Does it means that anti-compaction is not the cause?

2018-04-05 18:01 GMT+05:00 Evelyn Smith <u5015159@gmail.com>:
It might not be what cause it here. But check your logs for anti-compactions.


On 5 Apr 2018, at 8:35 pm, Dmitry Simonov <dimmoborgir@gmail.com> wrote:

Thank you!
I'll check this out.

2018-04-05 15:00 GMT+05:00 Alexander Dejanovski <alex@thelastpickle.com>:
40 pending compactions is pretty high and you should have way less than that most of the time, otherwise it means that compaction is not keeping up with your write rate.

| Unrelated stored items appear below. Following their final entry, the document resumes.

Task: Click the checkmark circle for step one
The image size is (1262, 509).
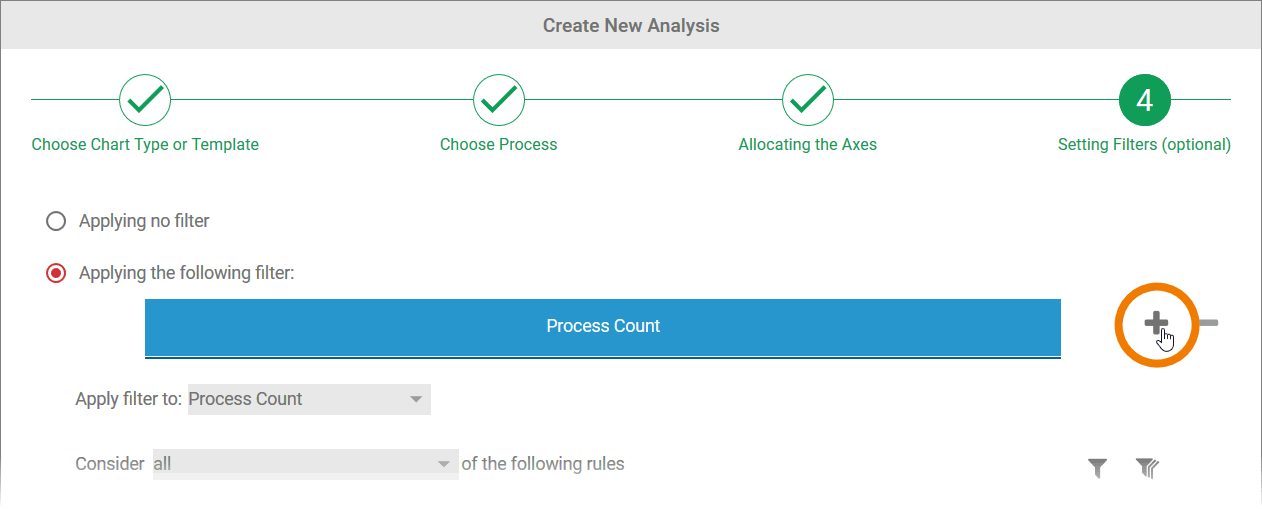Action: 145,99
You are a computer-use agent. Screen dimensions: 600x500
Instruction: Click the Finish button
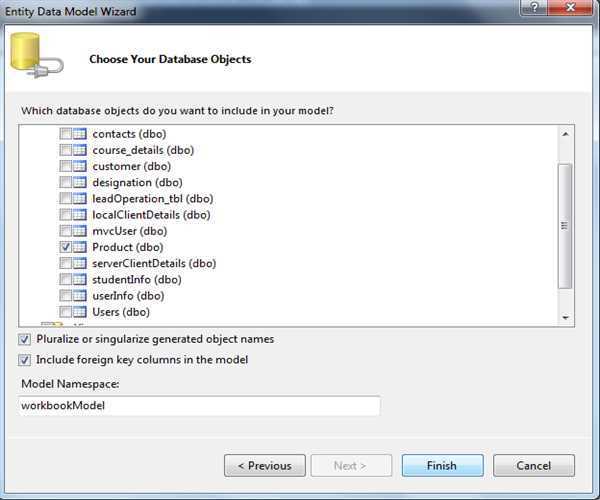442,465
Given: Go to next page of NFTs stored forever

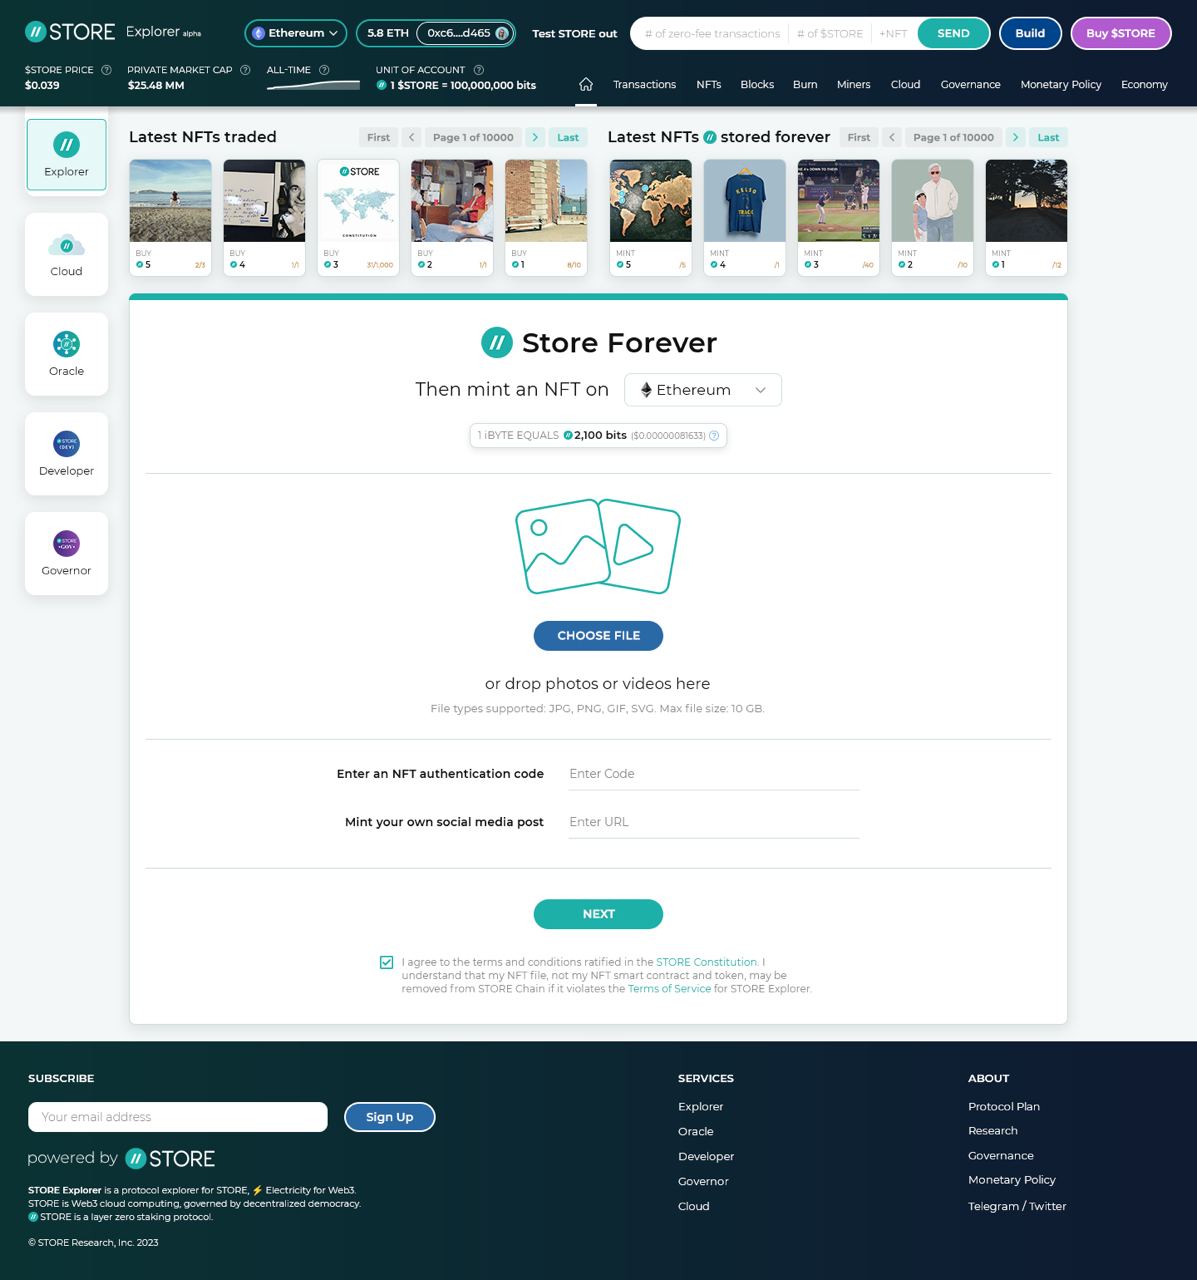Looking at the screenshot, I should click(1015, 137).
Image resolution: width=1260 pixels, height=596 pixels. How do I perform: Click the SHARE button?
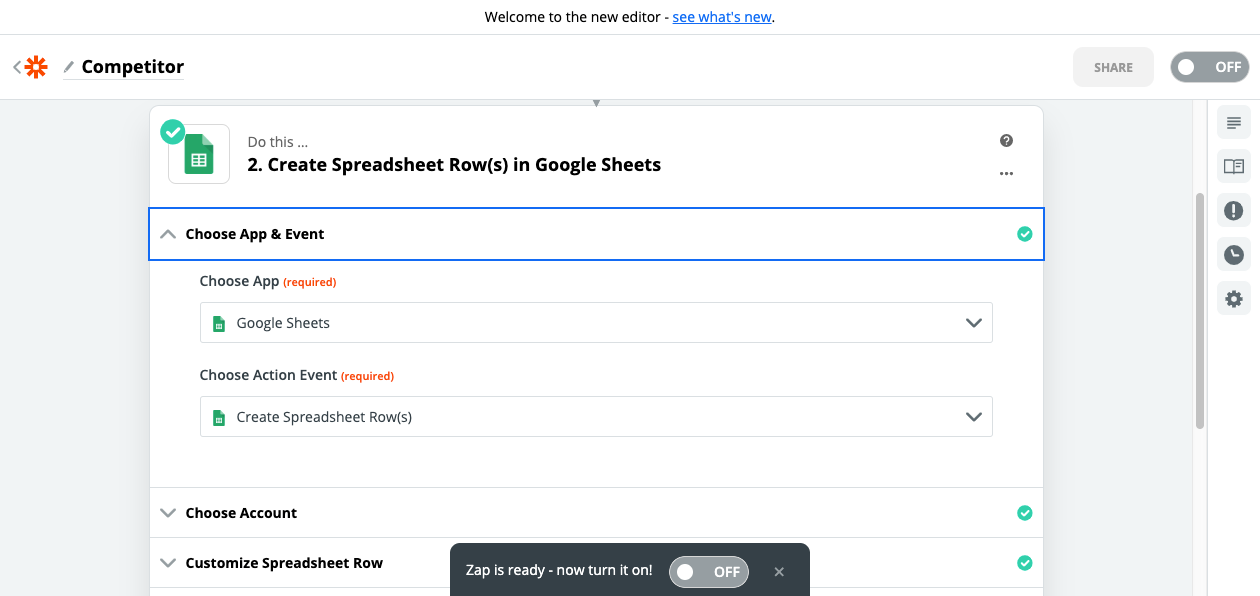(x=1113, y=67)
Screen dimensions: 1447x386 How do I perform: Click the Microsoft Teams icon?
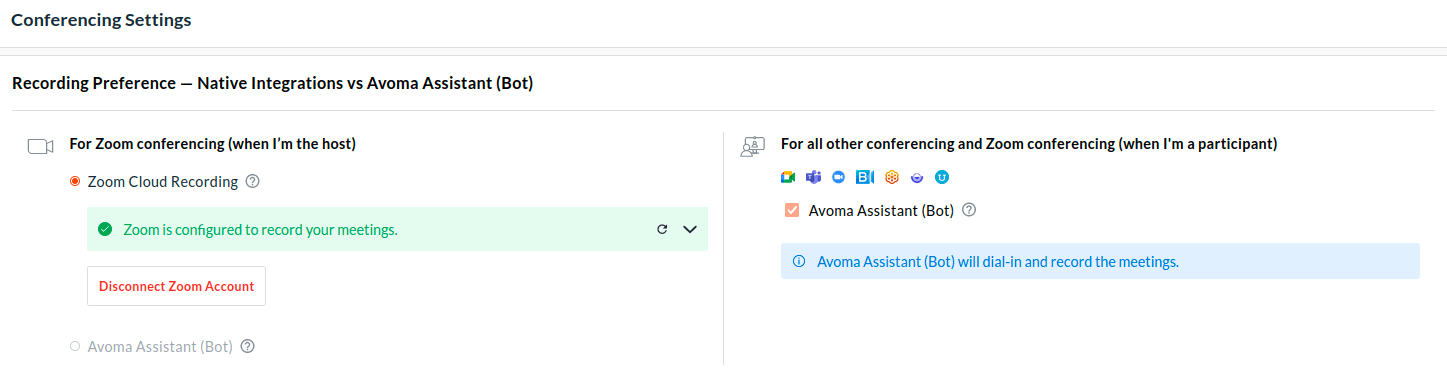pos(814,177)
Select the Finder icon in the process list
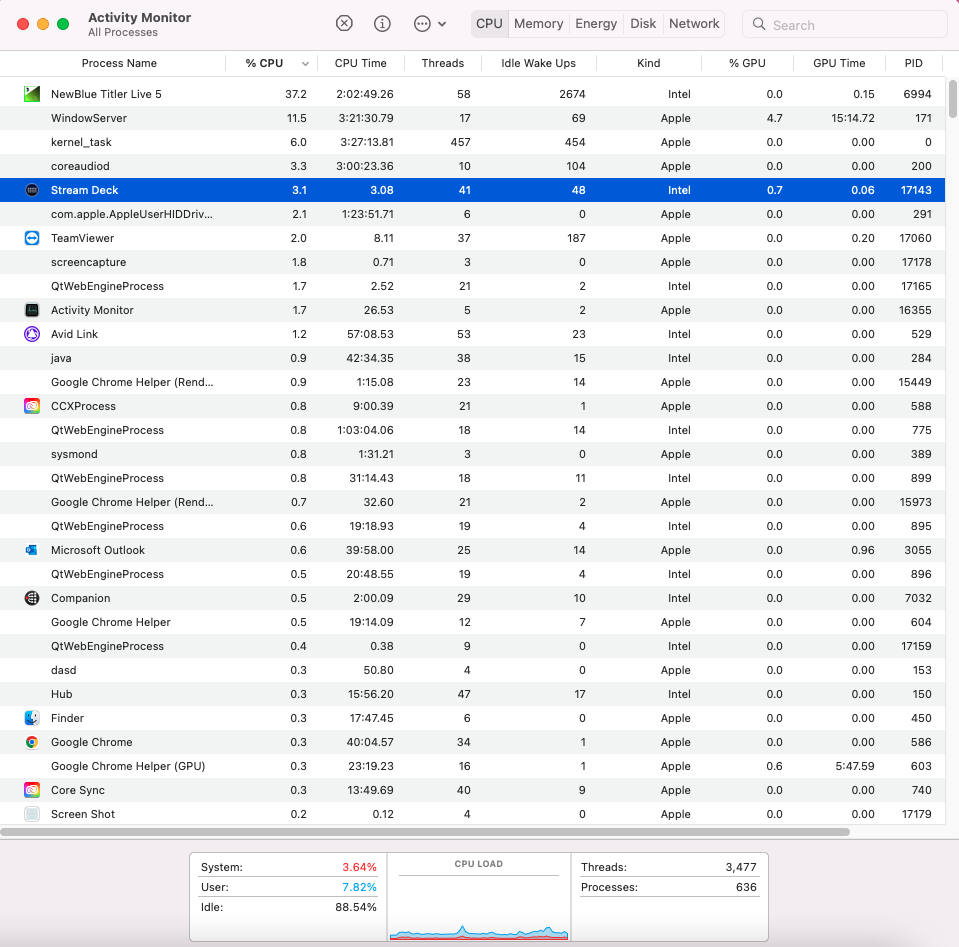Screen dimensions: 959x947 click(30, 718)
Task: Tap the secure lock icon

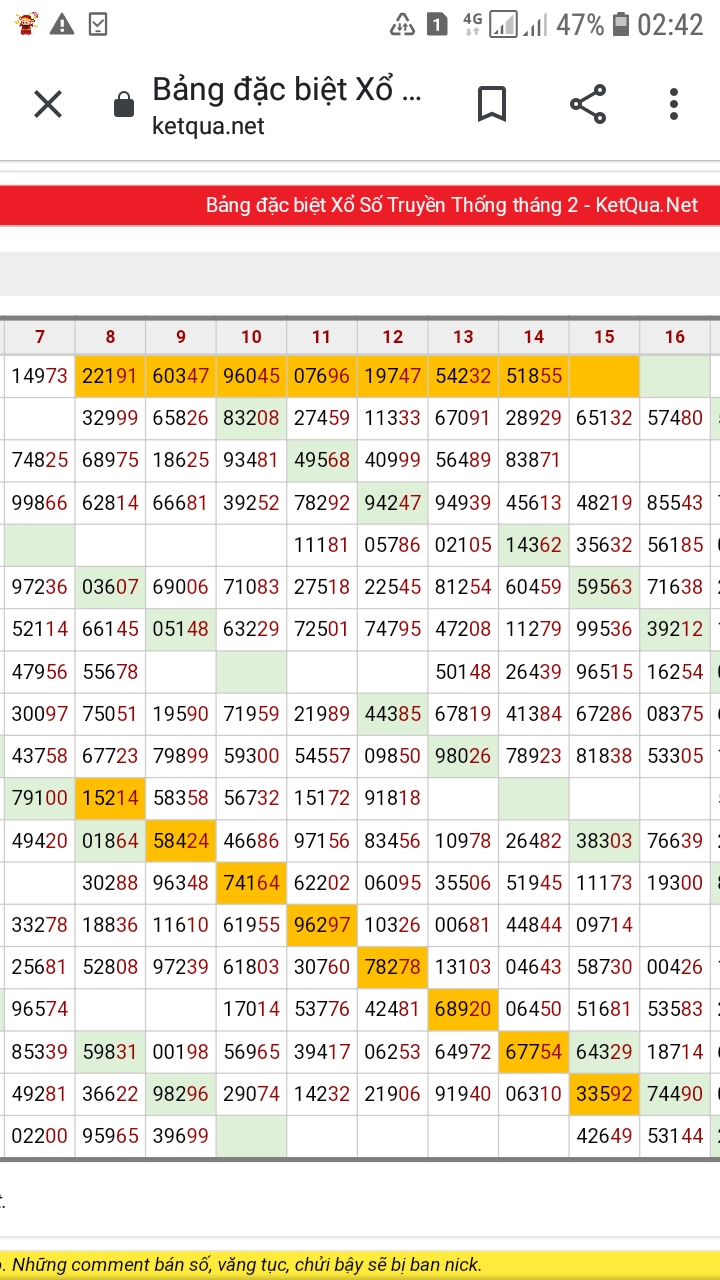Action: [124, 105]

If you indeed have SSDs for data storage, increase your compaction throughput to 100 or 200 (depending on how the CPUs handle the load). You can experiment with compaction throughput using : nodetool setcompactionthroughput 100

You can raise the number of concurrent compactors as well and set it to a value between 4 and 6 if you have at least 8 cores and CPUs aren't overwhelmed.

I'm not sure why you ended up with only one node having 6k SSTables and not the others, but you should apply the above changes so that you can lower the number of pending compactions and see if it prevents the issue from happening again.

Cheers,


On Thu, Apr 5, 2018 at 11:33 AM Dmitry Simonov <dimmoborgir@gmail.com> wrote:
Hi, Alexander!

SizeTieredCompactionStrategy is used for all CFs in problematic keyspace.
Current compaction throughput is 16 MB/s (default value).

We always have about 40 pending and 2 active "CompactionExecutor" tasks in "tpstats".
Mostly because of another (bigger) keyspace in this cluster.
But the situation is the same on each node.

According to "nodetool compactionhistory", compactions on this CF run (sometimes several times per day, sometimes one time per day, the last run was yesterday).
We run "repair -full" regulary for this keyspace (every 24 hours on each node), because gc_grace_seconds is set to 24 hours.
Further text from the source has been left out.